- Work order
Copy every line below that has the word "agent" in it.

- Data in this exercise
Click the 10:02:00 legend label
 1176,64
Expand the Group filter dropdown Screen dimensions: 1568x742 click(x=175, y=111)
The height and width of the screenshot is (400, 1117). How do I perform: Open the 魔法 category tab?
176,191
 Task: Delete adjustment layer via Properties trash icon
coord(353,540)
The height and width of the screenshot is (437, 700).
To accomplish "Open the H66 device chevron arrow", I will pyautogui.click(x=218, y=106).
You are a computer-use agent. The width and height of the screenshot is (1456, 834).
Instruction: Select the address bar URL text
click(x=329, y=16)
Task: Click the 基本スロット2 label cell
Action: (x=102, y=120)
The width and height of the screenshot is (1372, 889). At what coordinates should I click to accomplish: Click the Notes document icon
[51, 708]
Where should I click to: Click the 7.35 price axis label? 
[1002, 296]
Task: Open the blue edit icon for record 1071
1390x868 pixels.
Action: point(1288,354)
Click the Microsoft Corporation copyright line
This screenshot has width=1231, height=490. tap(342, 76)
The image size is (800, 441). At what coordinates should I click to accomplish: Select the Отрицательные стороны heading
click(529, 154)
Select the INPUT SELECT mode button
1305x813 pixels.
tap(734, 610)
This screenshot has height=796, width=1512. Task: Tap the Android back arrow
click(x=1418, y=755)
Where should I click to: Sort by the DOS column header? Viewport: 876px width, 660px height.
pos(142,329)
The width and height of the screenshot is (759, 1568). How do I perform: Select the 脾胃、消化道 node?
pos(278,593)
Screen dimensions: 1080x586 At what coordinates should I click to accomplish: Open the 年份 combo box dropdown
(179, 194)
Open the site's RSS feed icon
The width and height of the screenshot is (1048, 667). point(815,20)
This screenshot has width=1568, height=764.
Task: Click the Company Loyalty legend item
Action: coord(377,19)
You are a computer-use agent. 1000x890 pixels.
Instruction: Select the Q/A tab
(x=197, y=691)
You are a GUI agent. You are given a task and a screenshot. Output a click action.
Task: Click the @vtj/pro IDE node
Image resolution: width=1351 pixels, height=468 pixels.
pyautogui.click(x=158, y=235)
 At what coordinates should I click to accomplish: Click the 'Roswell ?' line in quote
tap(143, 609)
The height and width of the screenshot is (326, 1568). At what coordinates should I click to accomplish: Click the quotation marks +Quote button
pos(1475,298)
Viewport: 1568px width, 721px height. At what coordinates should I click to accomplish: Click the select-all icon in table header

- Result of this task
You are a computer-use agent. The width and height of the screenshot is (1456, 834).
You are a computer-use agent. 1000x890 pixels.
You are a GUI agent. You are given a task and a screenshot. Output a click action.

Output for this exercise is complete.